Postural tachycardia syndrome (POTS) is a heterogeneous clinical syndrome that has gained increasing interest over the past few decades due to its increasing prevalence and clinical impact on health-related quality of life. POTS is clinically characterized by sustained excessive tachycardia upon standing that occurs in the absence of significant orthostatic hypotension and other medical conditions and or medications, and with chronic symptoms of orthostatic intolerance. POTS represents one of the most common presentations of syncope and presyncope secondary to autonomic dysfunction in emergency rooms and in cardiology, neurology, and primary care clinics. The most sensitive method to detect POTS is a detailed medical history, physical examination with orthostatic vital signs or brief tilt table test, and a resting 12-lead electrocardiogram. Additional diagnostic testing may be warranted in selected patients based on clinical signs. While the precise etiology remains unknown, the orthostatic tachycardia in POTS is thought to reflect convergence of multiple pathophysiological processes, as a final common pathway. Based on this, POTS is often described as a clinical syndrome consisting of multiple heterogeneous disorders, with several underlying pathophysiological processes proposed in the literature including partial sympathetic neuropathy, hyperadrenergic state, hypovolemia, mast cell activation, deconditioning, and immune-mediated. These clinical features often overlap, however, making it difficult to categorize individual patients. Importantly, POTS is not associated with mortality, with many patients improving to some degree over time after diagnosis and proper treatment. This review will outline the current understanding of diagnosis, pathophysiology, and prognosis in POTS.

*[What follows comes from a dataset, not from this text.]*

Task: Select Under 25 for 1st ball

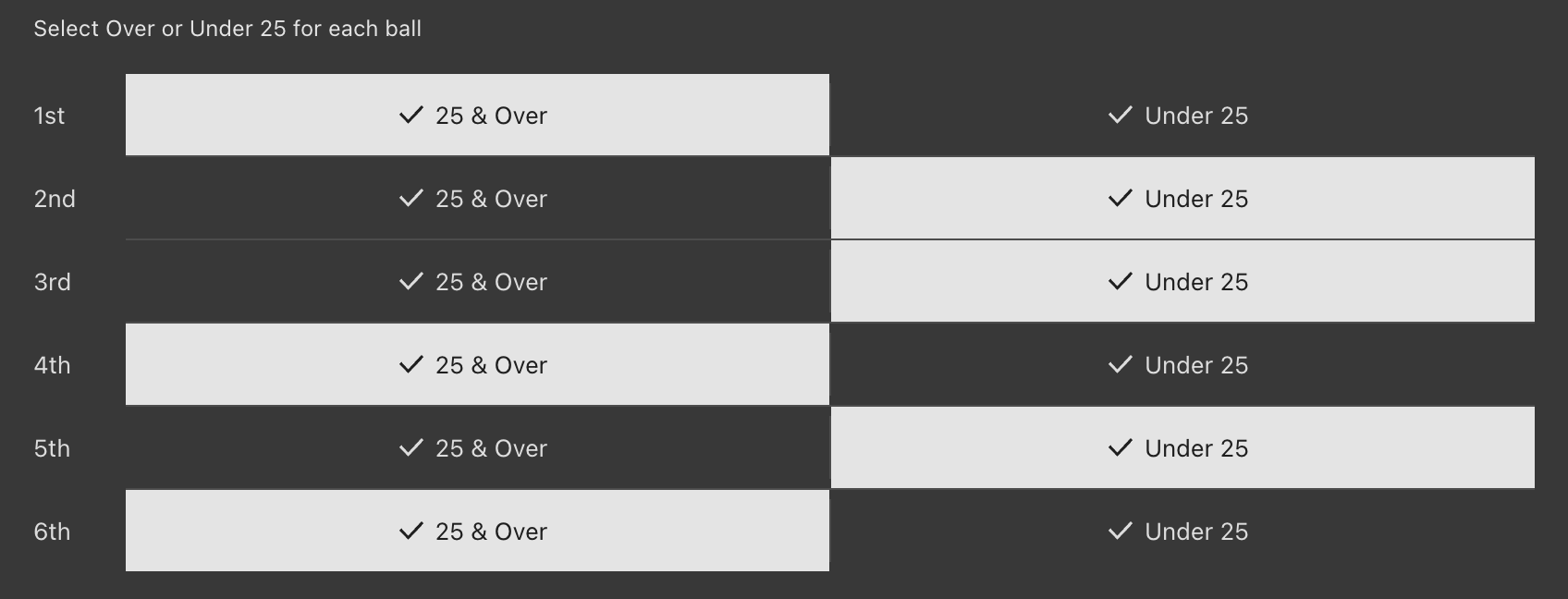Action: pyautogui.click(x=1182, y=116)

Keywords: Diagnosis; Etiology; Orthostatic intolerance; Postural tachycardia syndrome.

Figure 1. Hemodynamic Pattern during Head-Up Tilt Table Testing (HUTT) in POTS

Panel A: In a healthy subject, heart rate increases only modestly with HUTT, with no significant change in blood pressure. Panel B: In Postural Tachycardia Syndrome (POTS), there is an excessive rise in HR during HUTT, with stable blood pressure.

Figure 2. Orthostatic Heart Rate Increase with Head-Up Tilt Table Testing (HUTT) versus Active Standing

The mean orthostatic change in heart rate (HR) is shown over a 10-minute period during HUTT and active standing in healthy subjects (blue symbols) and patients with Postural Tachycardia Syndrome (POTS; red symbols). Orthostatic tachycardia is exaggerated with HUTT, with the mean HR value over 30 bpm in both groups, suggesting less sensitivity of this method for diagnosis compared with active standing.

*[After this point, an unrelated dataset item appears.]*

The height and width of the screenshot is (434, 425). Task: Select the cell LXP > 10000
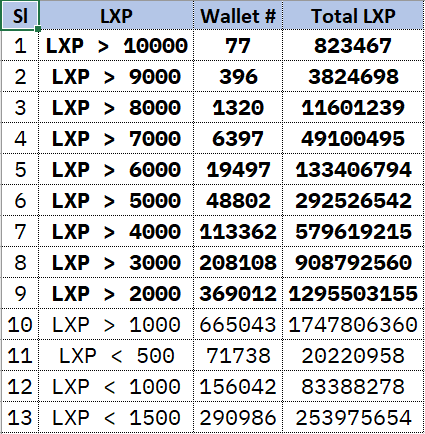116,46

Figure 3. Schematic Diagram of Multiple Potential Pathophysiologic Processes in POTS

NE, norepinephrine; NET, norepinephrine transporter; NETi, norepinephrine transporter inhibitor; SNRI, selective norepinephrine reuptake inhibitor; SNS, sympathetic nervous system.

Figure 4. The Problem with POTS “Subtype” Labels

Panel A: This shows a representation of how many people think about the various POTS “subtype” labels – as clearly distinct entities from each other; Panel B: In reality, these “subtypes” are not mutually exclusive of each other, and many patients may have features consistent with more than one subtype, leading to overlapping subsets.